● EXCERPT PROVIDED:
An organization can use this tool. SWOT stands for strengths, weaknesses, opportunities, and threats. The internal environmental strengths and weaknesses and external environmental opportunities and threats are determined through this. In a SWOT analysis, the internal environmental factors analyzed for strengths and weaknesses usually are management, mission, resources, systems process, and structure. Whereas the external environment factors analyzed for opportunities and threats are consumers, competitors, suppliers, labour force, shareholders, society, technology, the economy, and governments. (Lussier, 2009: 127). In other words we can say that a SWOT is a tool for analysing an organization’s competitive position in relation to its competitors. (Basu, 2004: 96)
What are our strengths within the product line, brand, distribution, and other business model considerations?
What are our weaknesses and those of our competitors?
What opportunities do we see based on market size, industry trends, gaps in our service, or distribution?

● TASK REQUIREMENTS:
(a) According to the SWOT passage, what does SWOT stand for?
(b) Rewrite the records as a numbered list, starting at the line that contains "This screenshot has height=1568, width=2347." and continuing through the end of the records, with blank lines and pictures omitted.

● MATERIAL FOR THIS TASK:

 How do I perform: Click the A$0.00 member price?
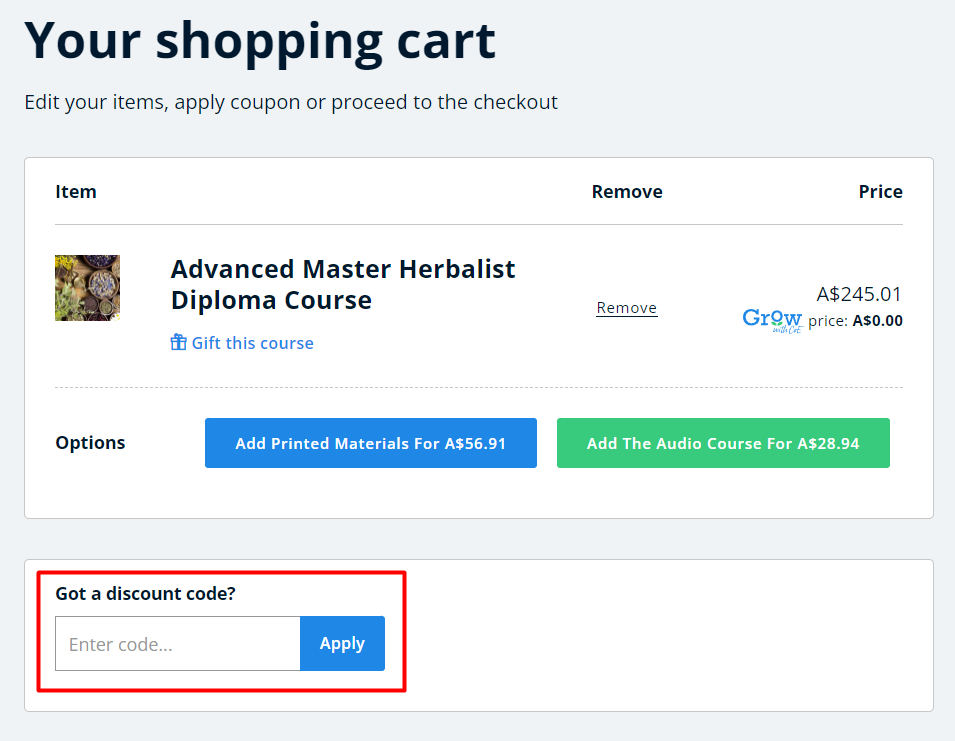pyautogui.click(x=877, y=321)
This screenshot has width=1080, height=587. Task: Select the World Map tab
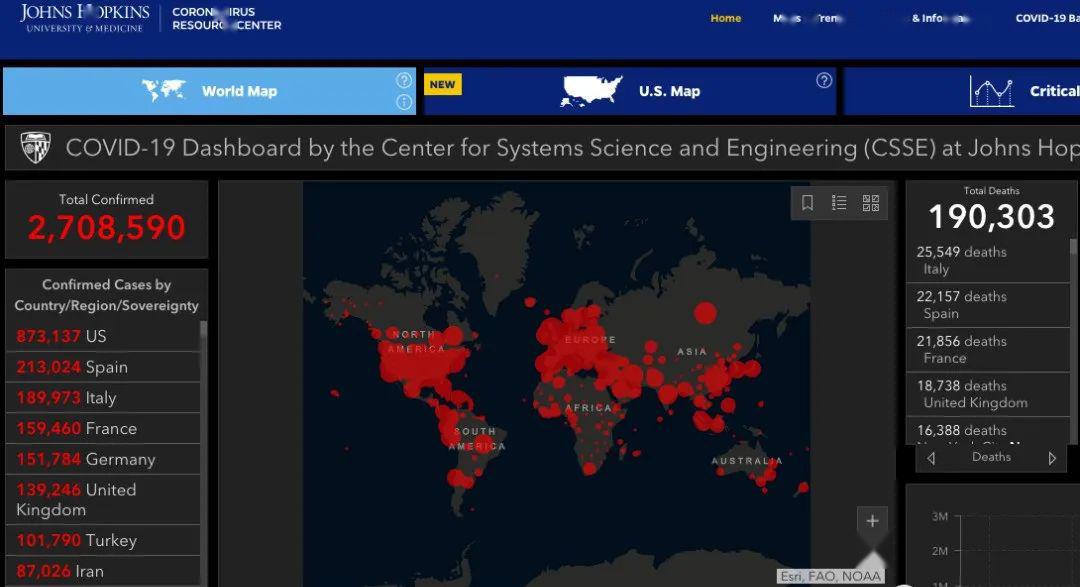(210, 91)
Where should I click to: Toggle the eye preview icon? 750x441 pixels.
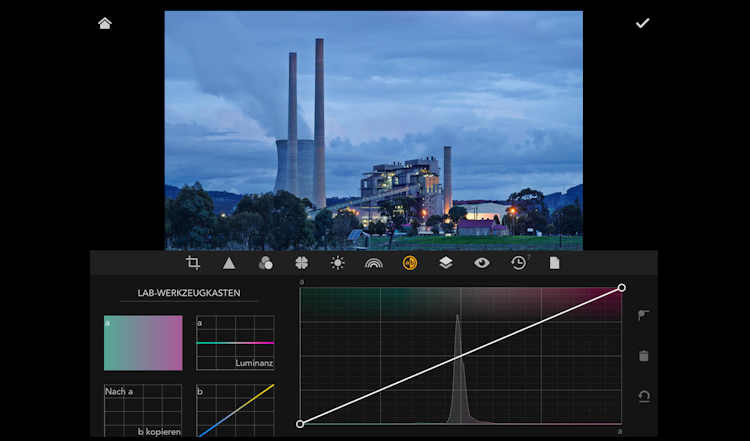click(x=482, y=263)
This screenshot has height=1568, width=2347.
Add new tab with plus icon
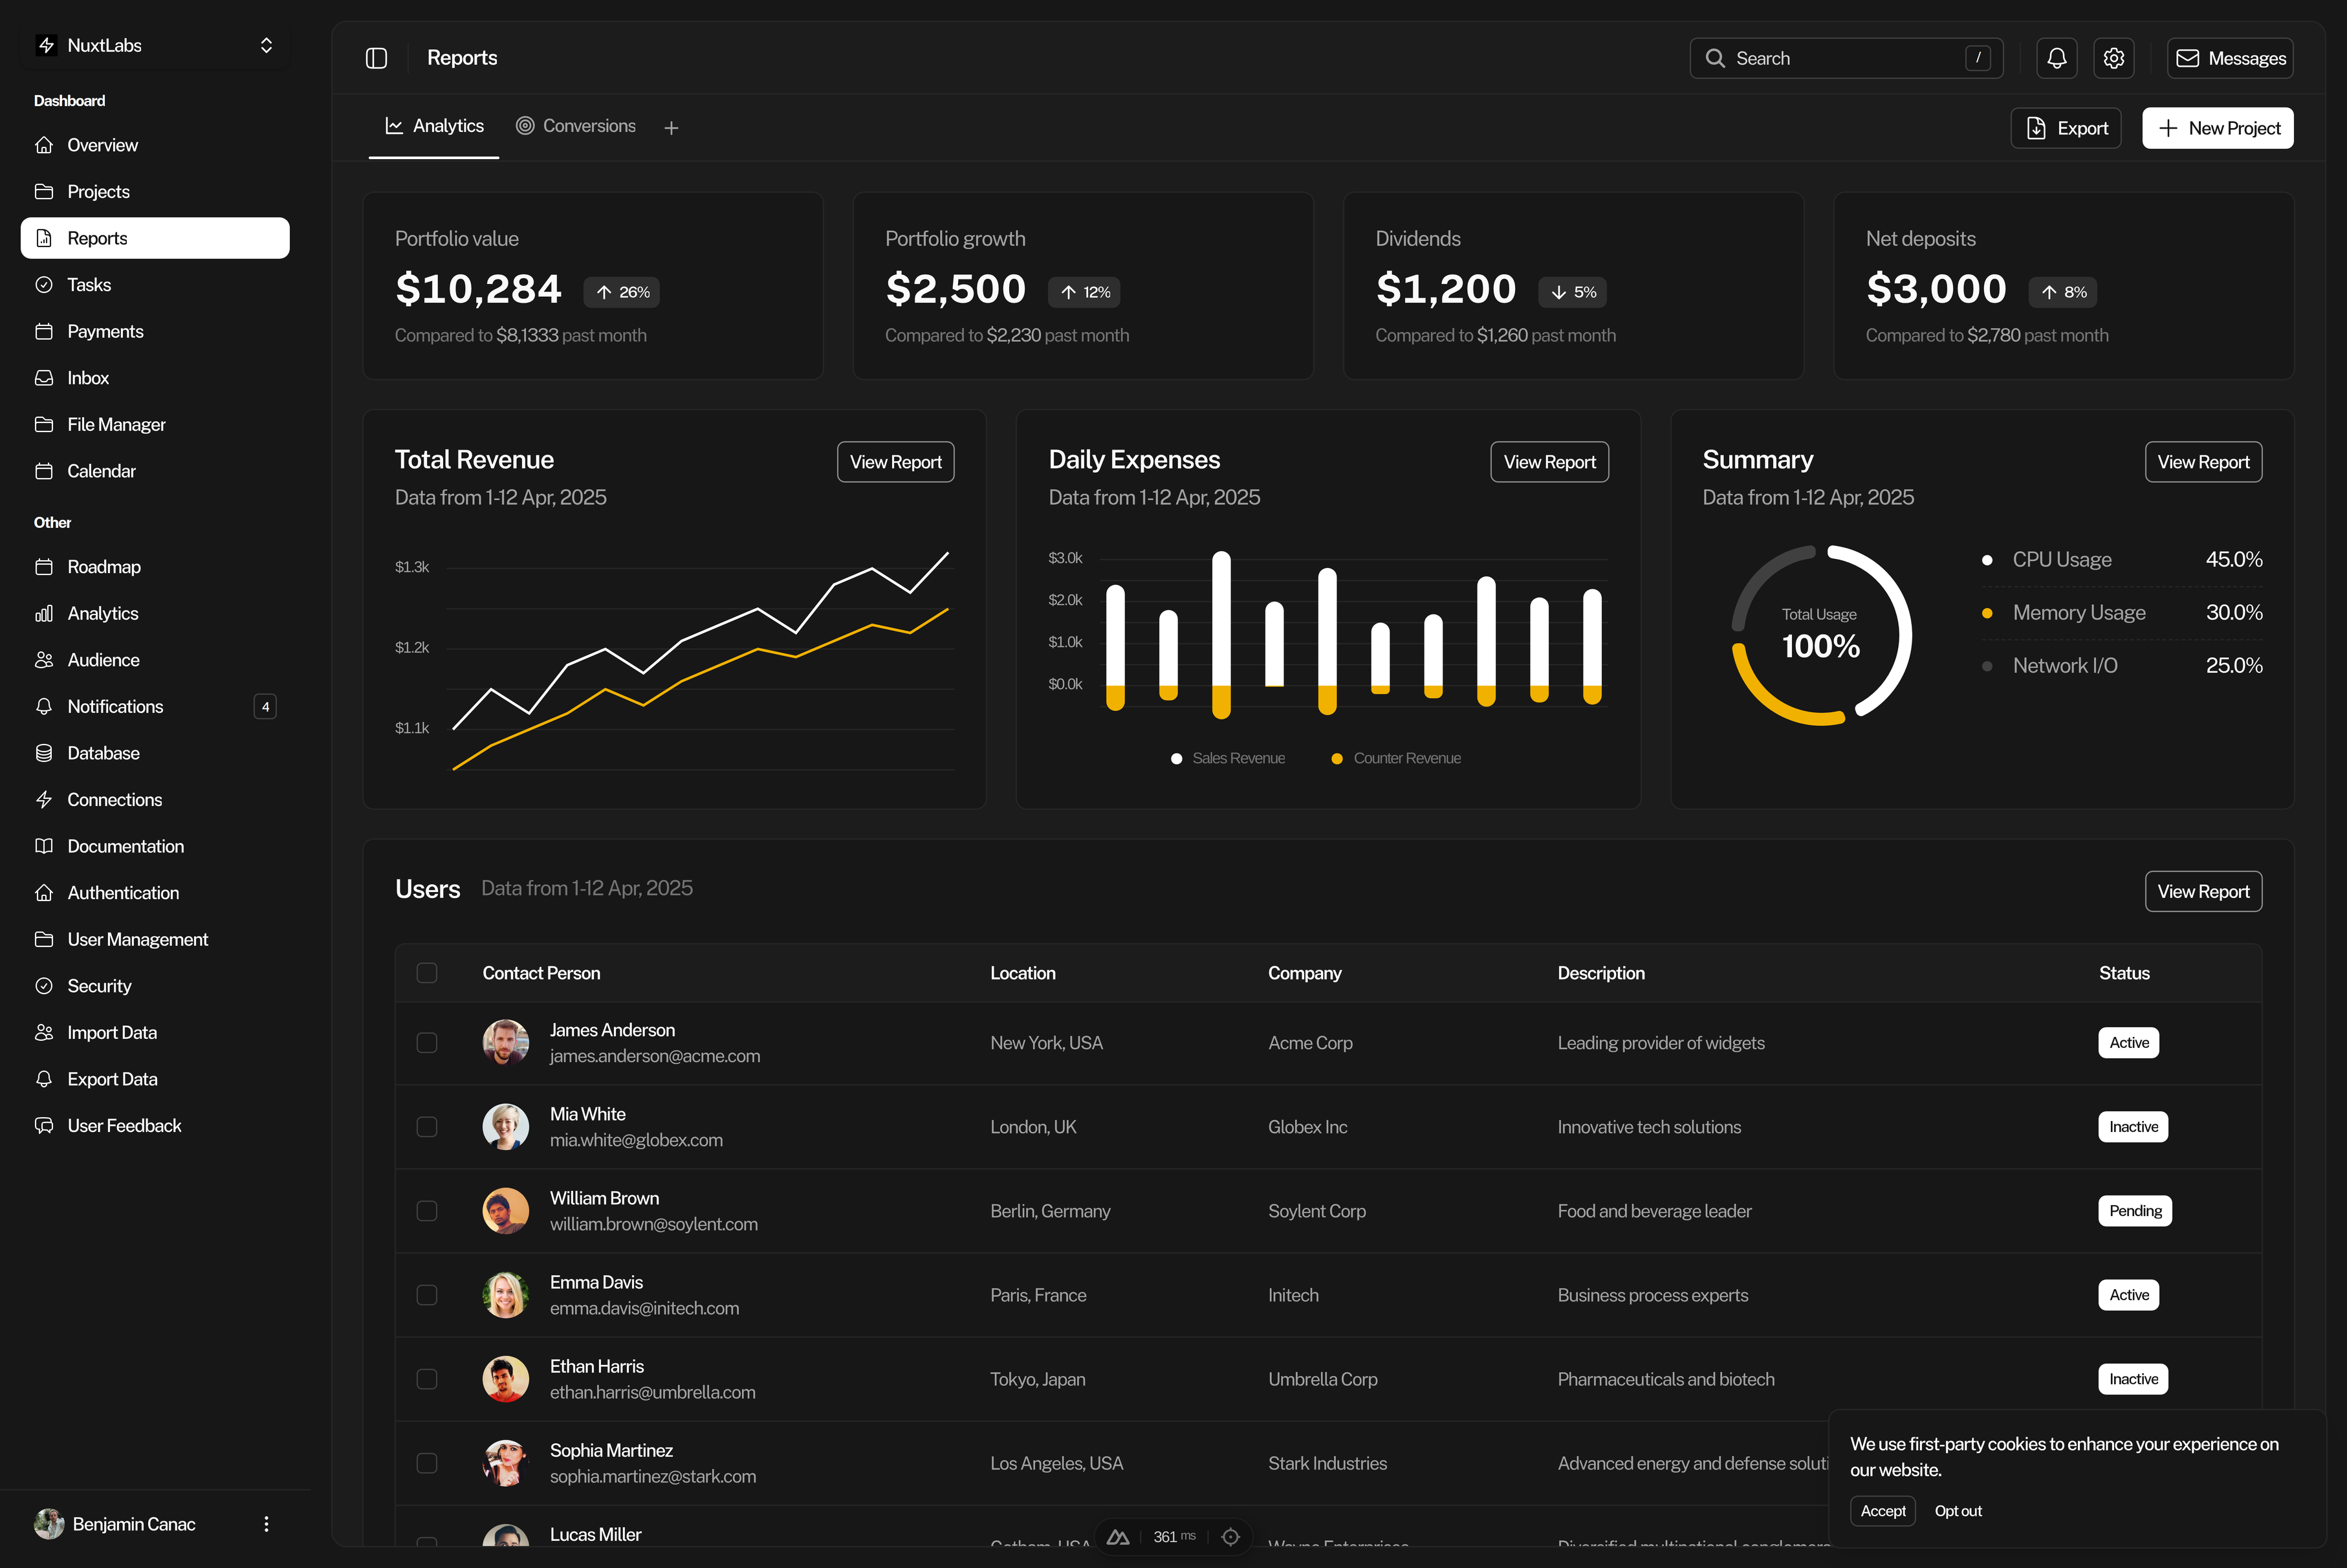671,128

● RESULTS OF THE TASKS:
(a) Strengths, weaknesses, opportunities, and threats.

(b)
1. This screenshot has height=1568, width=2347.
2. Add new tab with plus icon
3. 671,128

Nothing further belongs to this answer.